Virüs taşıma riski bulunan plastik atıkların Türkiye’ye girişinin yasaklanması gerektiğini ifade eden Greenpeace Akdeniz Plastik Proje Sorumlusu Nihan Temiz Ataş, başlattıkları kampanyaya binlerce kişinin katıldığını söyledi
Türkiye’ye 2004 yılından bugüne Avrupa Birliği ülkelerinden ithal edilen plastik atıklar 173 kat arttı. Koronavirüs (Covid-19) salgınıyla ithal edilen plastik atıkların virüsü yayma riski, atık sorununu tekrar gündeme getirdi. Çöp ithal edilen Fransa, İtalya, İspanya ve İngiltere koronavirüs vakalarının artış gösterdiği ülkelerin başında geliyor. Cumhuriyet Halk Partisi (CHP) İzmir Milletvekili Murat Bakan, Kovid-19 salgınının Türkiye’de görüldüğü ilk günlerde ithal plastik atıkların salgının yayılması üzerindeki tehlikesini, Meclis gündemine taşıyarak Çevre ve Şehircilik Bakanı Murat Kurum’a soru önergesi vermişti. Geçen hafta önergeye yanıt veren Bakan Kurum, atık ithalatının belli bir süreliğine durdurulmasına ilişkin ilgili kurumlardan, nihai görüşlerinin yazılı olarak talep edildiğini ifade etti.
29 bini aşkın imza
Bakan’ın yanıtına rağmen henüz atık ithalatının durdurulduğuna dair bir açıklama yapılmadı. Greenpeace Akdeniz ise “Türkiye plastik çöplüğü olmasın” başlığı altında bir imza kampanyası başlattı. Mayıs’ta başlayan kampanyayı şimdiye kadar 29 bin 285 kişi imzaladı. Mezopotamya Ajansı’na (MA) konuşan Greenpeace Akdeniz Plastik Proje Sorumlusu Nihan Temiz Ataş, yapılan bilimsel araştırmaların plastiğin yüzeyde 2 ila 9 gün arasında kaldığına işaret ederek, virüs taşıma riskine karşı plastik atıkların Türkiye’ye girişinin yasaklanması gerektiğini ifade etti.
‘İnsan sağlığına tehdit’
Plastik atıkların tarımsal ve kırsal topraklarda, sucul yaşamda gıda zincirlerini kirlettiğine, deniz canlılarının ölümüne neden olduğuna değinen Ataş, “Besin zincirine girerek insan sağlığını tehdit ediyor.
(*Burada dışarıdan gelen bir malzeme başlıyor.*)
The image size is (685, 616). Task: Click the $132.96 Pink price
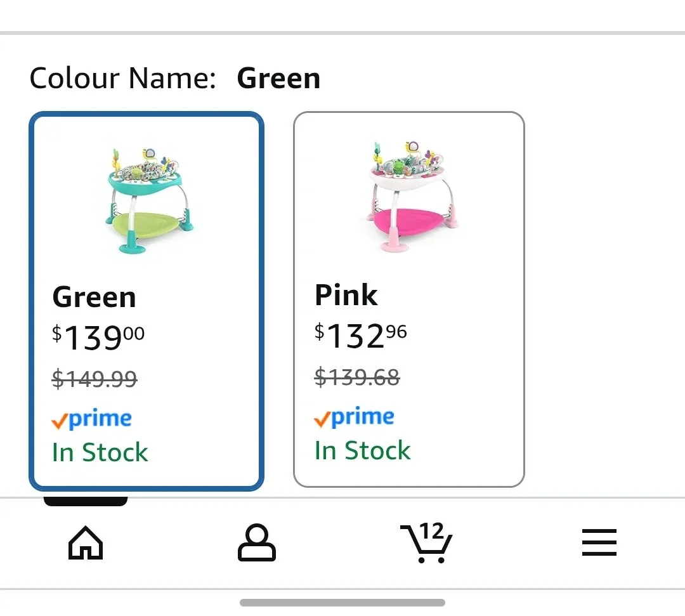click(361, 336)
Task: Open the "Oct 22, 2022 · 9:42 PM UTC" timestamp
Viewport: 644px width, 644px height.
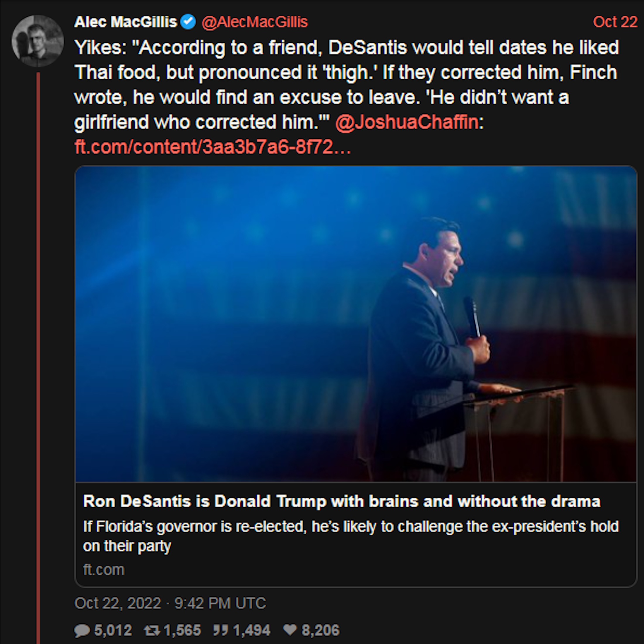Action: 170,603
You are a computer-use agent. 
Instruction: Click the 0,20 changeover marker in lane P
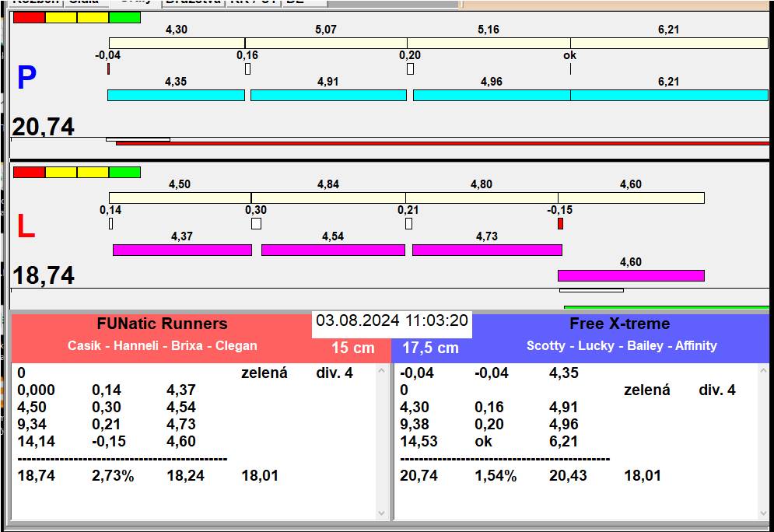(x=410, y=69)
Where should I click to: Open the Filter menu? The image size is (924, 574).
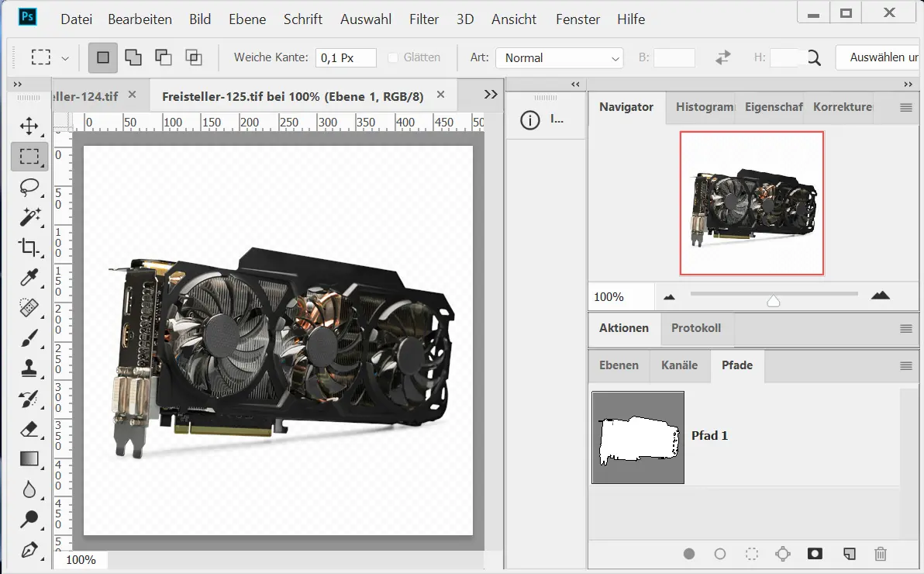pos(424,19)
Biliyoruz ki mikroplastikler insan dışkılarında var. Bu da çevremizdeki plastiklerin nasıl her yere nüfuz ettiğini gösteriyor. Her atık bertaraf yöntemi çevreye zarar verir. Tüm plastik atık yönetimi teknolojileri asit gazları ve toksik maddelerin havaya, suya ve toprağa salınmasına neden oluyor. Çin’in plastik atık ithalat yasağının ardından plastik atık ithalatı önce Güneydoğu Asya’ya kaydı ve oradaki etkileri sarsıcı oldu: Kirlenmiş su kaynakları, ekinlerin yok olması, aşırı plastik atığa maruz kalma ve bunları yakmaktan kaynaklı solunum yolu hastalıkları ve akışın en yoğun olduğu bölgelerde organize suç bolluğu. Buralarda yaşayanlar ve gelecek nesiller, tüm insanlığın yarattığı bu kirliliğin ekonomik, sosyal ve çevresel bedelini ödüyor” şeklinde konuştu.